In Memphis we enter one of the most important locations in American music history. Blues, soul and of course rock ‘n’ roll developed here. With almost 650,000 inhabitants, Tennessee’s second largest city is located on the east bank of the Mississippi.

Memphis’ musical center is Beale Street with its colorful historic facades. In the 1920s and 1930s it was the hotspot of the African-American music scene. Even today, international blues, soul and country musicians meet in dozens of clubs, bars and restaurants for a musical melange. There is live music inside and outside, and street artists and acrobats give their performances on the street. The most famous is the “BB King’s Blues Club”, named after the blues guitarist BB King.

Even more famous is the King of Rock’n’Roll, Elvis Presley. We encounter his spirit everywhere here, be it from loudspeakers, on billboards and through doppelgangers on the live stages and in the audience. The Sun Studio, where Elvis recorded his first song, is not far away. Jerry Lee Lewis, Johnny Cash and Roy Orbison also produced their records in the narrow red brick corner house. Today it is a museum and can be visited during the day. If you want, you can have your photo taken with the microphone that Elvis used. Music is still produced here at night. Elvis’ rise from casual worker to superstar began at Sun Studio. He had saved money to record two songs for his mother for her birthday. The studio manager’s secretary heard Elvis’ voice, recommended him to her boss and the rest is history.

::::

# [WRITTEN TASK 1]
Which musicians does the passage on Memphis name as having recorded at Sun Studio?
# [WRITTEN TASK 2]
Answer these questions from the passage on Memphis:
(a) About how many inhabitants does Memphis have?
(b) In which decades was Beale Street the hotspot of the African-American music scene?
(c) Why had Elvis saved money before his first visit to Sun Studio?
# [WRITTEN TASK 3]
Reproduce the part of the passage on Memphis that begins at the words "In Memphis we" and stops after "guitarist BB King.".

# [RAW DATA]
::::

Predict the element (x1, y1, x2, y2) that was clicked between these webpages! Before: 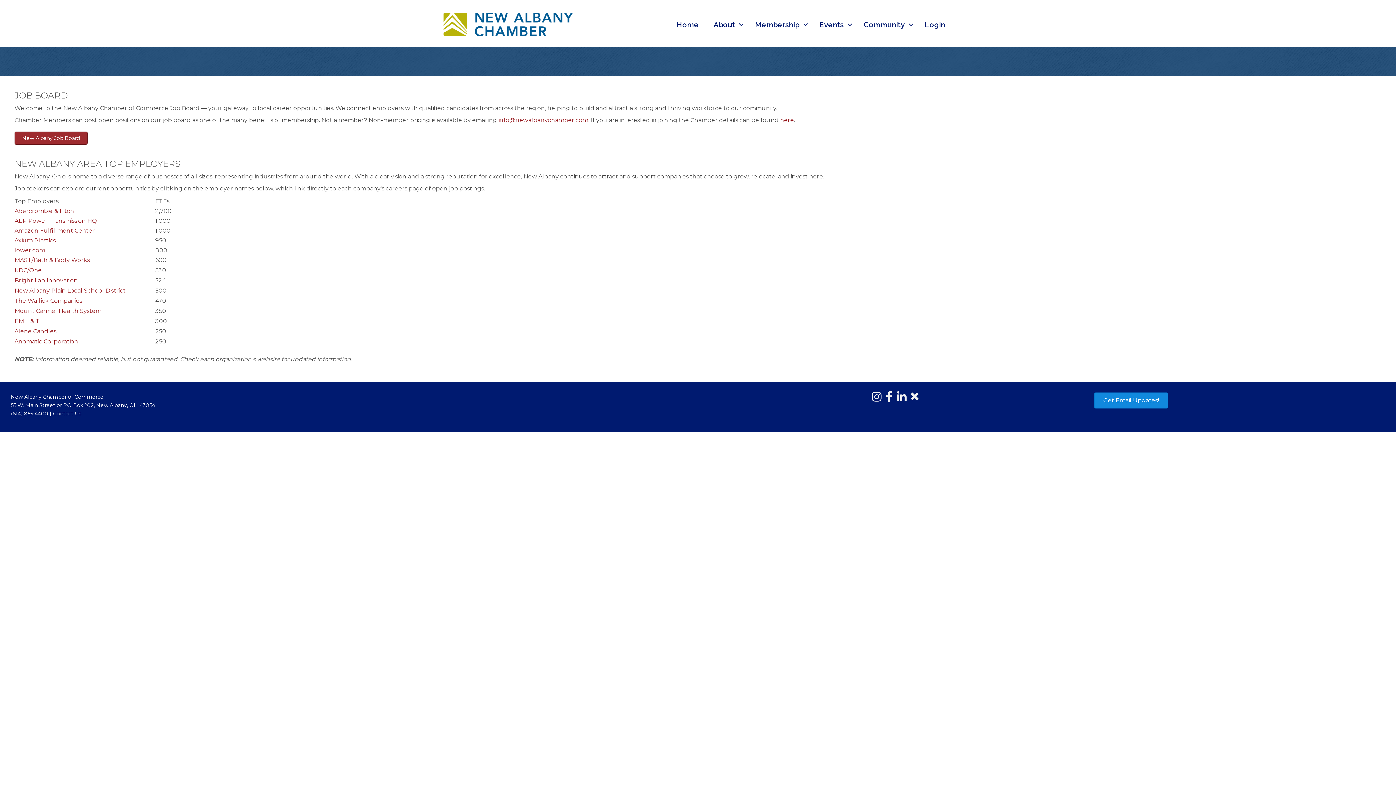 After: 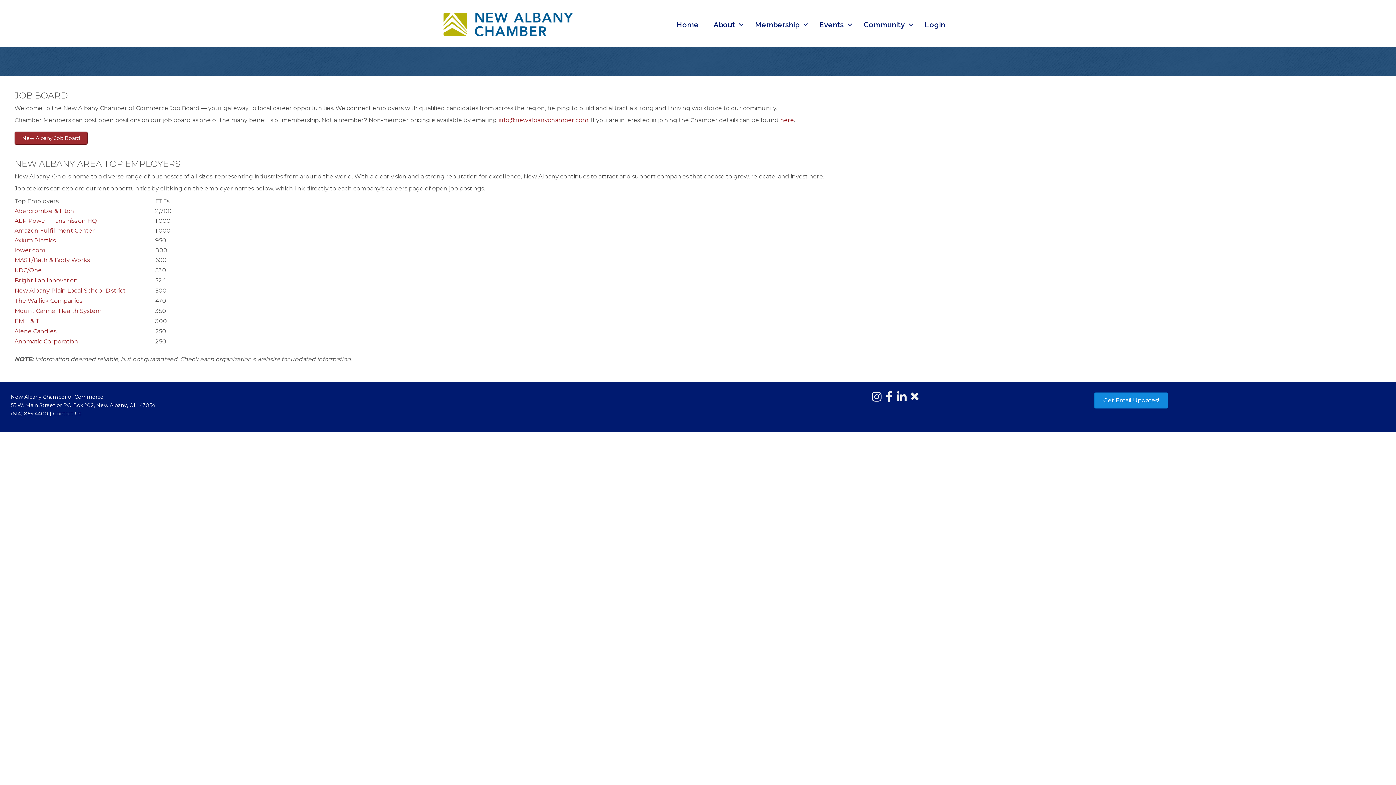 Action: bbox: (53, 410, 81, 417) label: Contact Us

::::

# [EXERCISE ANSWER 1]
Elvis Presley, Jerry Lee Lewis, Johnny Cash and Roy Orbison.

# [EXERCISE ANSWER 2]
(a) Almost 650,000.
(b) The 1920s and 1930s.
(c) To record two songs for his mother for her birthday.

# [EXERCISE ANSWER 3]
In Memphis we enter one of the most important locations in American music history. Blues, soul and of course rock ‘n’ roll developed here. With almost 650,000 inhabitants, Tennessee’s second largest city is located on the east bank of the Mississippi.

Memphis’ musical center is Beale Street with its colorful historic facades. In the 1920s and 1930s it was the hotspot of the African-American music scene. Even today, international blues, soul and country musicians meet in dozens of clubs, bars and restaurants for a musical melange. There is live music inside and outside, and street artists and acrobats give their performances on the street. The most famous is the “BB King’s Blues Club”, named after the blues guitarist BB King.